Leaving out all pictures, return exactly the lines from the one that contains "Given: Click the 消息中心 HOT badge" through the end of the data below.

Stored records
● ● ●
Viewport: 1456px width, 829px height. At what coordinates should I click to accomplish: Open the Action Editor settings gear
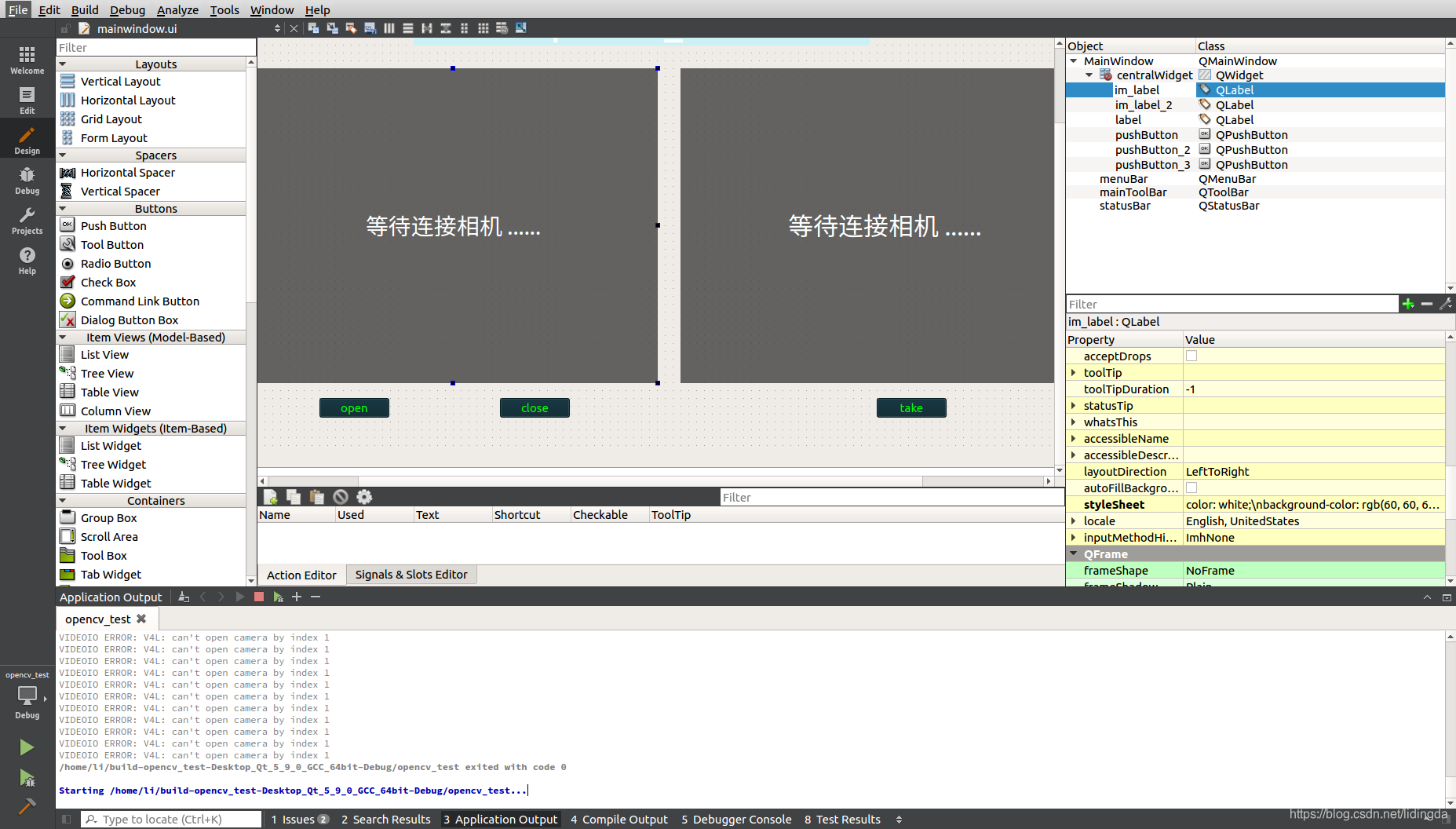tap(364, 496)
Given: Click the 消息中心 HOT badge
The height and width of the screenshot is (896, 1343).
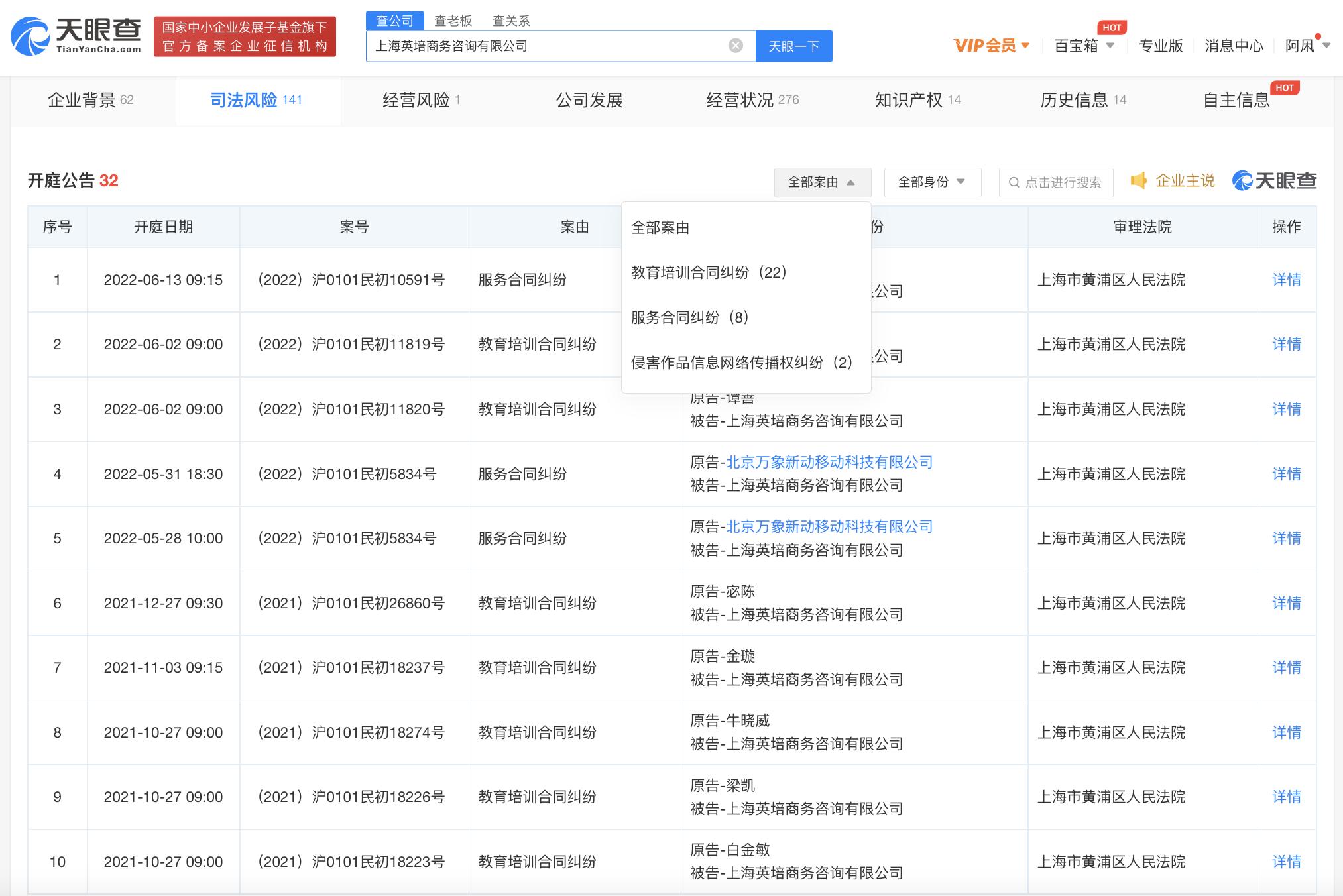Looking at the screenshot, I should pos(1112,27).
● ● ●
### [Exercise output]
Given: Click the 消息中心 HOT badge
The height and width of the screenshot is (896, 1343).
Looking at the screenshot, I should pos(1112,27).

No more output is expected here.